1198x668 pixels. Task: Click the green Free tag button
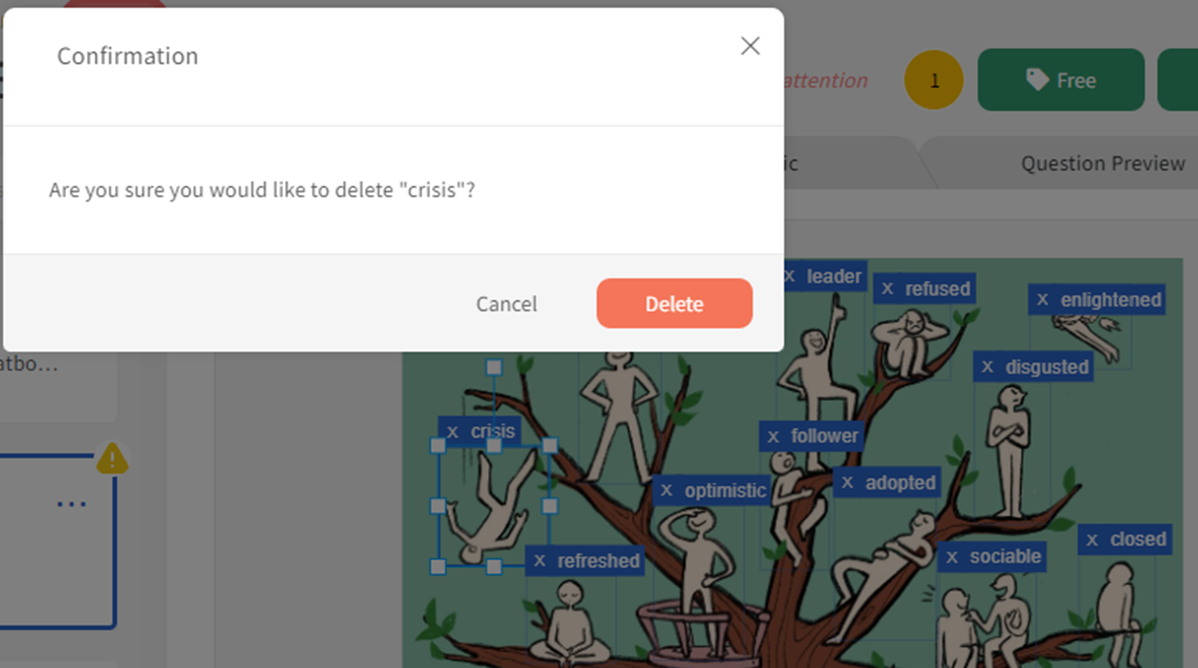(1060, 80)
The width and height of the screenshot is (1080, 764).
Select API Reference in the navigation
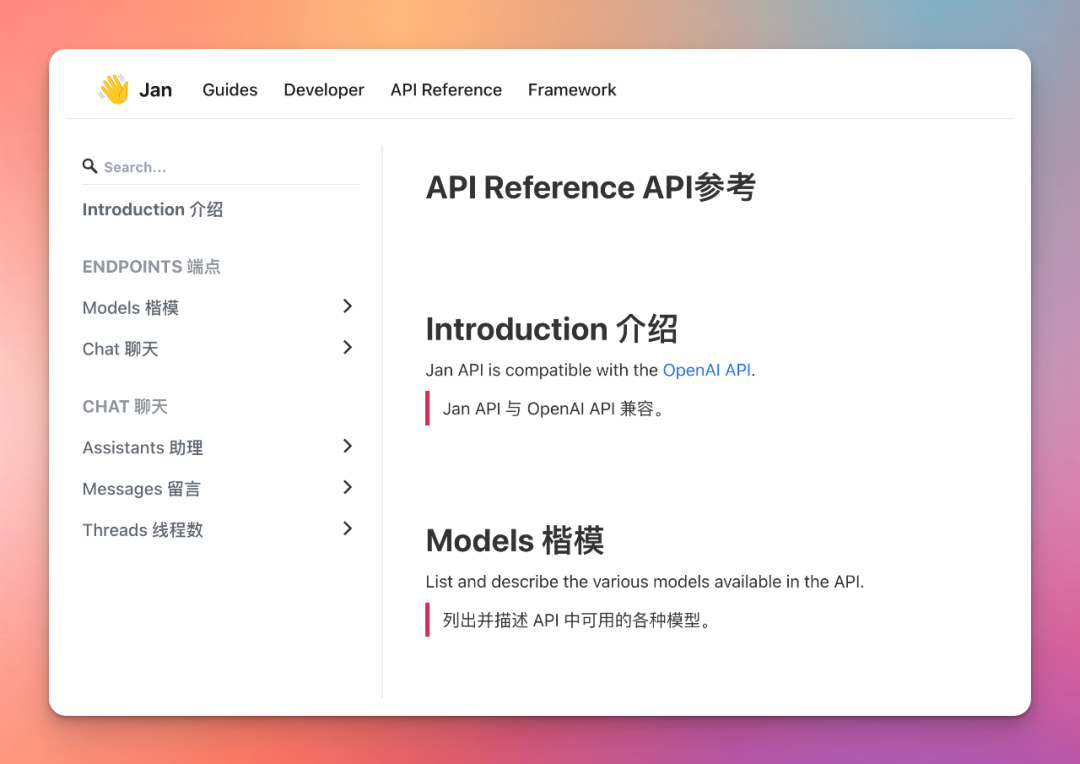point(446,89)
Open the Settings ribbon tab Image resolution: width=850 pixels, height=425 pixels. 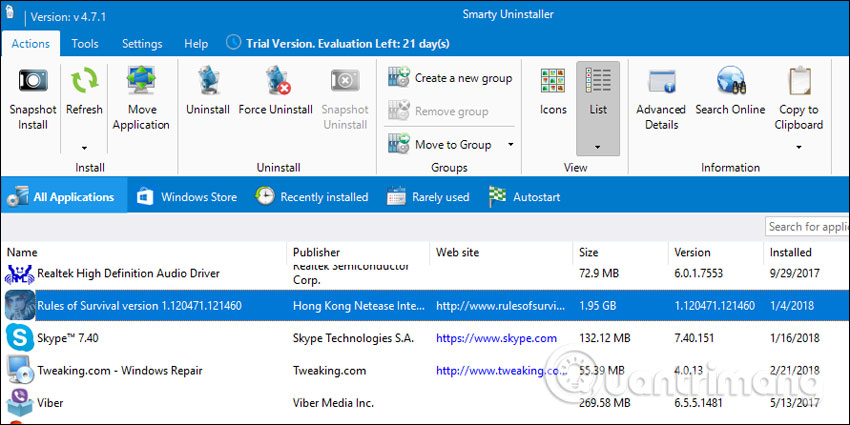pos(142,44)
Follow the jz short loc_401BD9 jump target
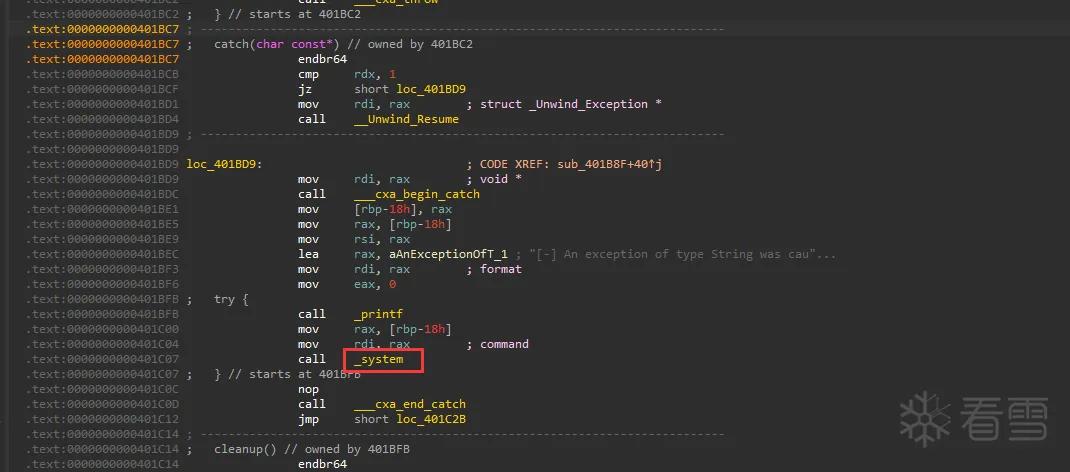 click(431, 89)
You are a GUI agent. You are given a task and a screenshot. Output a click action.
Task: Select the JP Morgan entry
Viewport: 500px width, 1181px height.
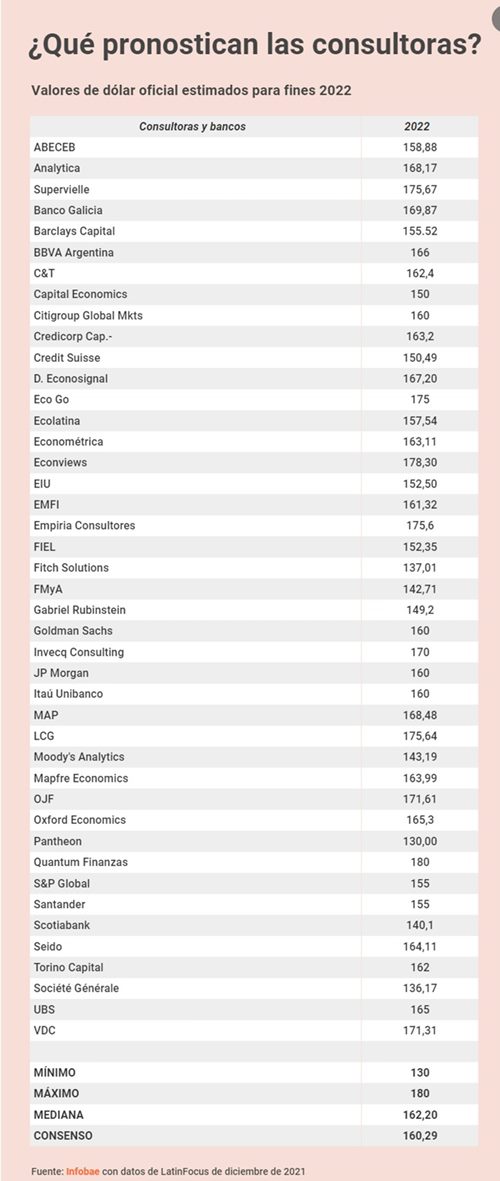pos(60,673)
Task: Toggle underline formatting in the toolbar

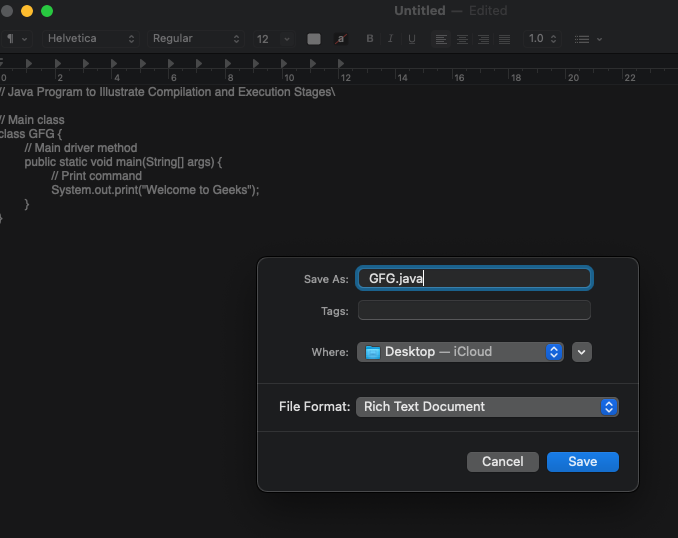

-.-.-

Starting with the line that contains "Viewport: 500px width, 1181px height.", repeat each line exactly through the last line of the data above, and nothing more; the pictures stay out.

• Solution to this task:
Viewport: 500px width, 1181px height.
pos(60,673)
Task: Toggle underline formatting in the toolbar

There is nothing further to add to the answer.